- Born: Theodore Russell Weiss December 16, 1916 Reading, Pennsylvania, U.S.
- Died: April 15, 2003 (aged 86) Princeton, New Jersey, U.S.
- Education: Muhlenberg College Columbia University
- Occupations: Poet; editor;
- Spouse: Renee Karol Weiss
- Writing career
- Notable awards: Shelley Memorial Award (1989)

= Theodore Weiss (poet) =

American poet (1916–2003)

Theodore Russell Weiss (December 16, 1916 Reading, Pennsylvania – April 15, 2003 Princeton, New Jersey) was an American poet, and literary magazine editor.

==Life==
He graduated from Muhlenberg College in 1938 and Columbia University in 1940. He was an instructor at the University of Maryland, College Park, the University of North Carolina, Yale University, and Bard College.
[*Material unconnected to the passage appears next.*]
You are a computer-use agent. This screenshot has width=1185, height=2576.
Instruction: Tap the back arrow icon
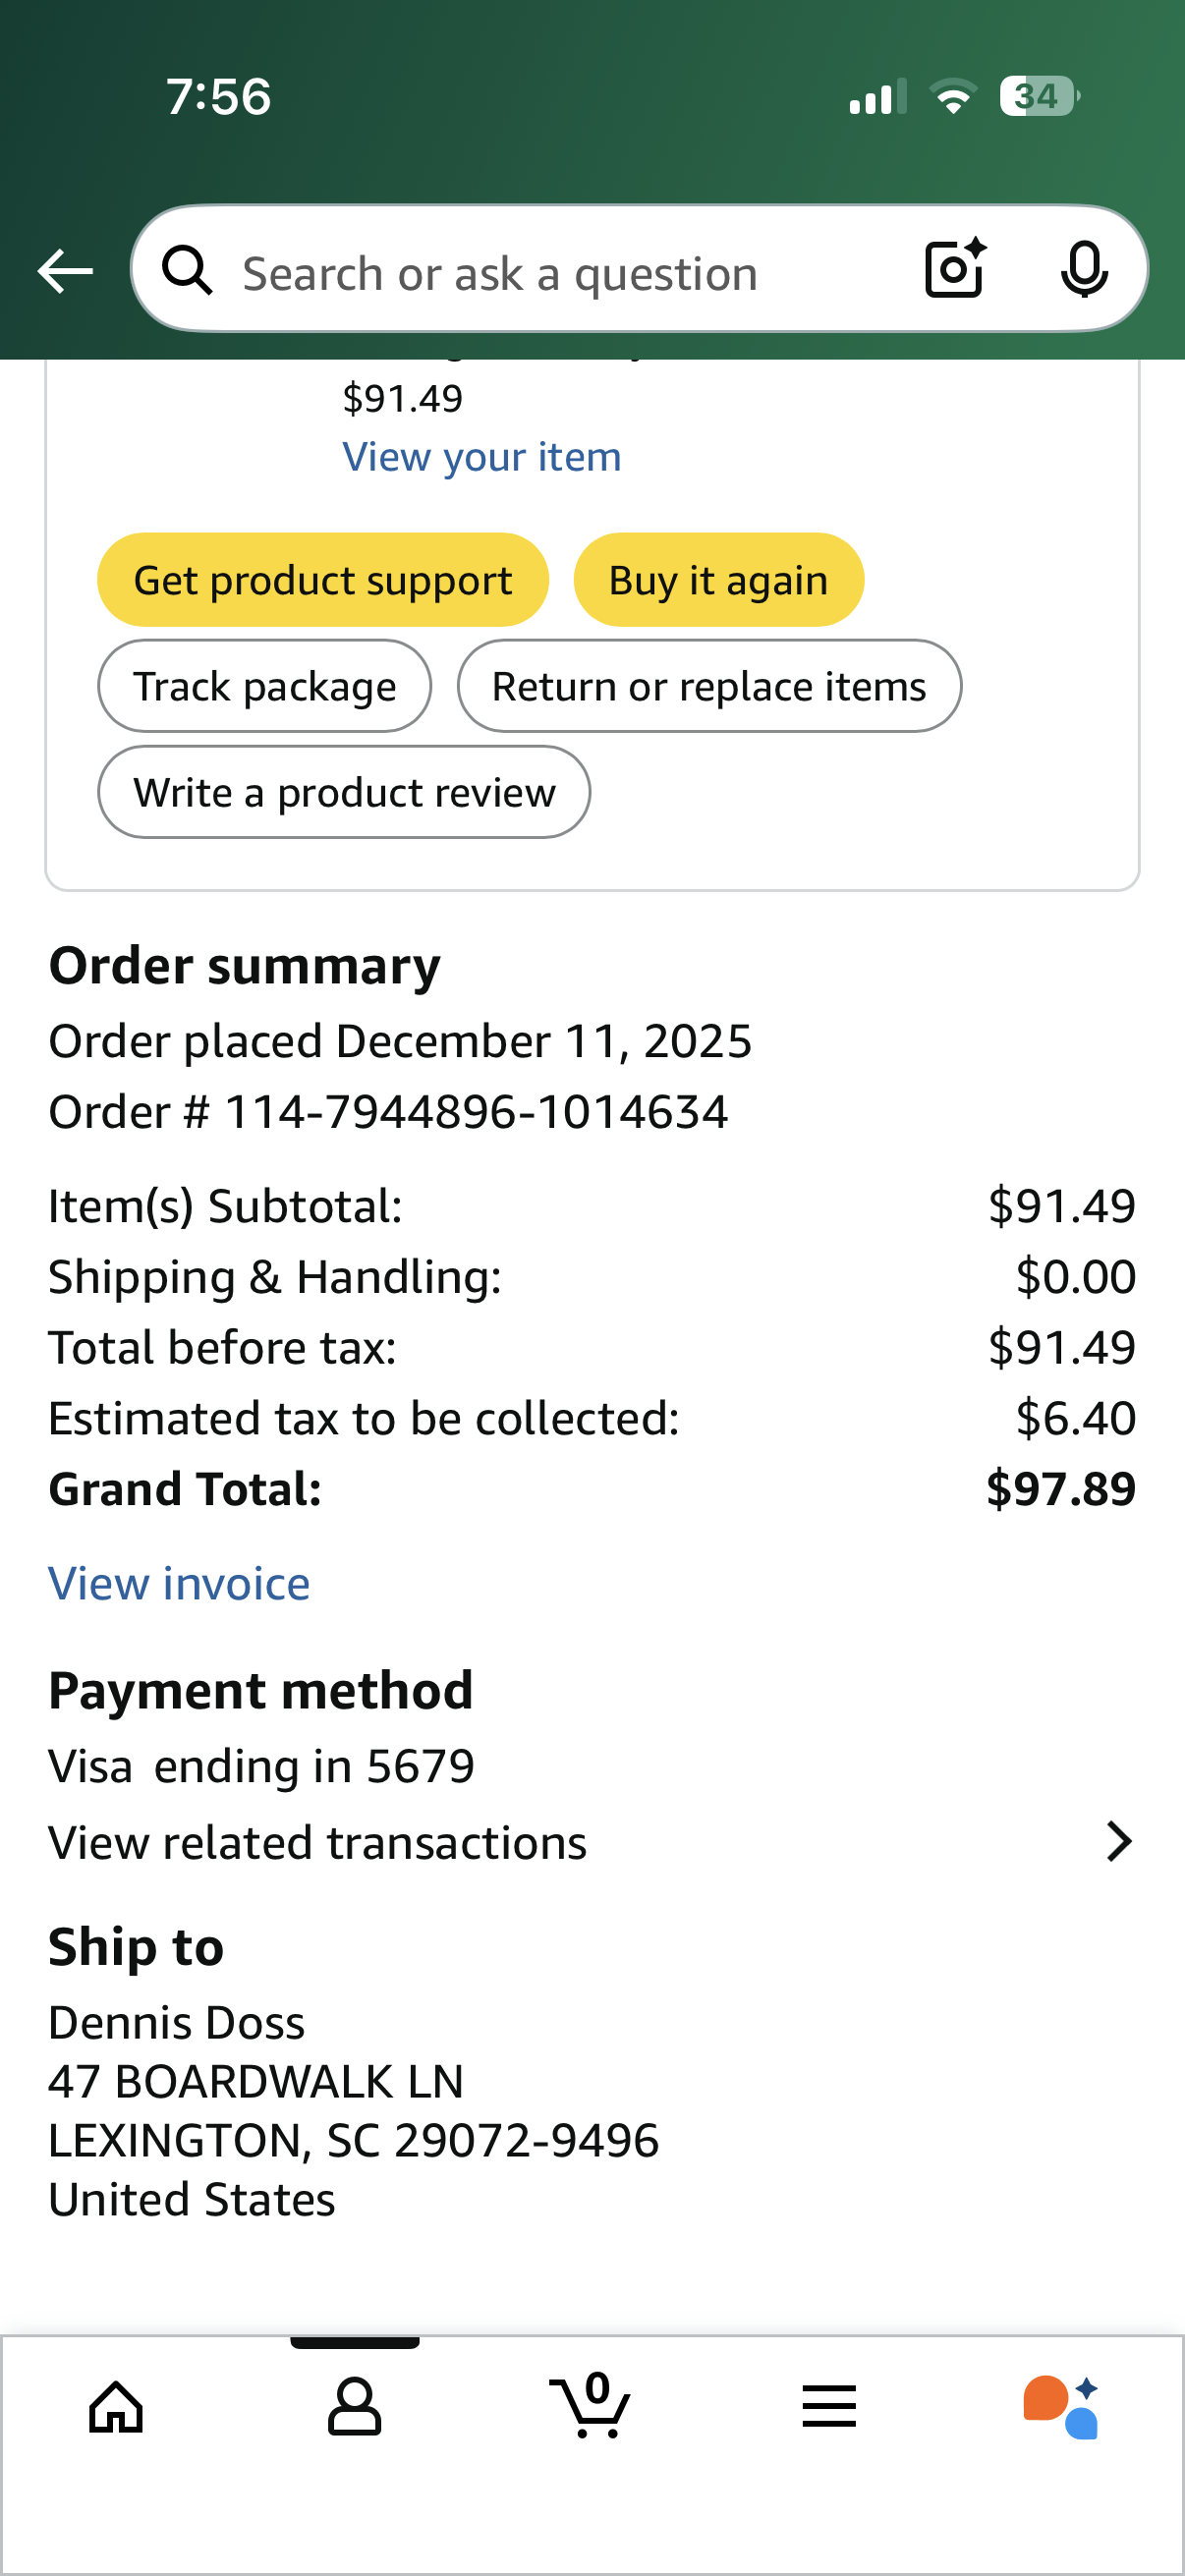coord(65,271)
He taught at Princeton University, until retirement in 1987.

He edited (with his wife, Renee Karol Weiss) Quarterly Review of Literature, which published William Carlos Williams, Wallace Stevens, E. E. Cummings, and Ezra Pound.

In 1987, he was the subject of a documentary, Living Poetry: A Year in the Life of a Poem, made by Harvey Edwards.

==Awards==
- 1956 Wallace Stevens Award
- 1977 Brandeis Creative Arts Award in Poetry
- 1988-89 Poetry Society of America's Shelley Memorial Award
- 1997 Oscar Williams and Gene Durwood Award for Poetry
- 1997 PEN/Nora Magid Lifetime Achievement Award
- Guggenheim fellowship
- Ford Foundation fellowship
- National Foundation of the Arts and Humanities fellowship
- Ingram Merrill Foundation fellowship

==Works==

===Poetry===
- The World Before Us: Poems, 1950-1970 (Macmillan, 1970)
- Fireweeds (Macmillan, 1976),
- A Slow Fuse: New Poems (Macmillan, 1984)
- A Sum of Destructions (Louisiana State University Press, 1995),

===Essays===
- The Breath of Clowns and Kings (Atheneum, 1971), a study of Shakespeare's early comedies and histories
- The Man From Porlock: Engagements, 1944-1981 (Princeton University Press, 1982), a collection of essays.

===Edited===
- Selections From the Notebooks of Gerard Manley Hopkins (New Directions, 1945).